Le plus grand développeur de jeux vidéo français traverse une crise à la fois financière et sociale. La performance boursière d’Ubisoft, en chute de 42% sur l’année 2024, reflète ces difficultés. Dans un post LinkedIn, le studio de Leamington a confirmé sa fermeture, tandis que d’autres restructurations sont en cours dans plusieurs quatre antennes européennes, 185 emplois devraient être affectés.
Une production en perte de vitesse
Les problèmes d’Ubisoft ne datent pas d’hier. Retour en 2017, lors de l’E3, où le studio breton avait suscité l’enthousiasme en annonçant des jeux très attendus, comme Skull & Bones et Beyond Good & Evil 2. Mais la suite a été chaotique. Skull & Bones, lancé en 2024 après de multiples redémarrages, a peiné à séduire, malgré un budget colossal de plus de 200 millions d’euros. Quant à Beyond Good & Evil 2, il reste sans date de sortie, victime d’une valse incessante de directeurs artistiques.
D’autres titres, comme Rainbow Six: Extraction et Avatar: Frontiers of Pandora, n’ont pas non plus rencontré leur public. Le dernier échec en date, Star Wars Outlaws, a été un coup dur supplémentaire pour Ubisoft, qui mise désormais sur Assassin’s Creed Shadows. Déjà repoussé à deux reprises, ce titre crucial doit sortir en février, en pleine période d’embouteillage saisonnier.

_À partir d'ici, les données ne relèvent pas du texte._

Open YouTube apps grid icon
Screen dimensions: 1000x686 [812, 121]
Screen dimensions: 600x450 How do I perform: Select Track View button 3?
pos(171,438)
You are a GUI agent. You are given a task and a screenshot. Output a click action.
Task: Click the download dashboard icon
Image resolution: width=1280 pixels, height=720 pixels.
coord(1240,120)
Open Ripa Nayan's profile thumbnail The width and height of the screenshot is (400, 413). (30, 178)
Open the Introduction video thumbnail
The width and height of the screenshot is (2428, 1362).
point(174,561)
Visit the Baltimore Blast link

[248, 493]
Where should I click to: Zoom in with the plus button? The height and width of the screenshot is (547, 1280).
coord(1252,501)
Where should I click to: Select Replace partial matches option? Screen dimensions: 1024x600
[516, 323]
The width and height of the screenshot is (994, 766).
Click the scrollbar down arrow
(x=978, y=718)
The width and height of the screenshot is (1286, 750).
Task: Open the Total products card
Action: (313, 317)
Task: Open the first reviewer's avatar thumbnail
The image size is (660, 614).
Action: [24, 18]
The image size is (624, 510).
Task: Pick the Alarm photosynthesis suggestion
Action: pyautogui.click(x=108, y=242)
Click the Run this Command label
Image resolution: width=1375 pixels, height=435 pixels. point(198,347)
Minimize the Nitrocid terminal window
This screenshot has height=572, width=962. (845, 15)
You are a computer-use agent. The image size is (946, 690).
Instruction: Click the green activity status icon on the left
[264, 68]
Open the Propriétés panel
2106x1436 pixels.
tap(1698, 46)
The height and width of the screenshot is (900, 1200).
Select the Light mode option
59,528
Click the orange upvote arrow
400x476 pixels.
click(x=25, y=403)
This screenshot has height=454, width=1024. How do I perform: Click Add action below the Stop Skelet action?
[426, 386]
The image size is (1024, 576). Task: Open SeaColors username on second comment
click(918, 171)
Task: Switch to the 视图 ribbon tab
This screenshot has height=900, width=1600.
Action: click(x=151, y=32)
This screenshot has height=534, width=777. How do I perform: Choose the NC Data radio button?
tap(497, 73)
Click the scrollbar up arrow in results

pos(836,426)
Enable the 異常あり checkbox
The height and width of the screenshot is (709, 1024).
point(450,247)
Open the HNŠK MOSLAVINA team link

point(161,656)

Une crise sociale paralysante
L’industrie du jeu vidéo traverse une crise globale. Les licenciements se multiplient pour compenser des coûts de développement toujours plus élevés, combinés à des erreurs d’évaluation post-COVID. Ubisoft, cependant, a tardé à amorcer sa restructuration, alors que ses concurrents s’y sont attelés depuis quelques années déjà.
Ces coupes sont d’autant plus complexes à gérer quand un peu plus de 50% de l’effectif se trouve en Europe, une région dont la loi du travail est plus soutenue qu’en Amérique qui représente quand même 32% de la localisation des emplois du studio breton.
Pour ne rien arranger, Ubisoft a instauré un retour progressif au travail en présentiel, exigeant trois jours par semaine sur site. Or, durant le confinement, le studio avait embauché des employés à distance, parfois très éloignés géographiquement. Ces nouvelles exigences ont provoqué un mouvement social marqué par des grèves et des négociations en cours avec les syndicats.
Une lueur d’espoir ?
La situation interne est tendue, la trésorerie souffre et la dette continue de croître. Certains voient une chance de rédemption dans le succès potentiel d’Assassin’s Creed: Shadows. Mais il semble peu probable qu’un seul jeu suffise à relancer la machine Ubisoft. Le studio devra également espérer des résultats prometteurs avec le prochain Far Cry, attendu en fin d’année, ou la sortie de titres populaires comme Splinter Cell Remake, Prince of Persia : Les Sables du Temps Remake et Beyond Good & Evil 2.
En parallèle, des rumeurs de rachat circulent. Tencent, partenaire de longue date, détient déjà près de 10 % d’Ubisoft et 49,9 % de la holding des frères Guillemot. La famille a déclaré en octobre dernier explorer « toutes les options », alimentant davantage les spéculations. Par ailleurs, un rapprochement récent avec Savvy Games, un studio saoudien, a suscité d’autres rumeurs de rachat.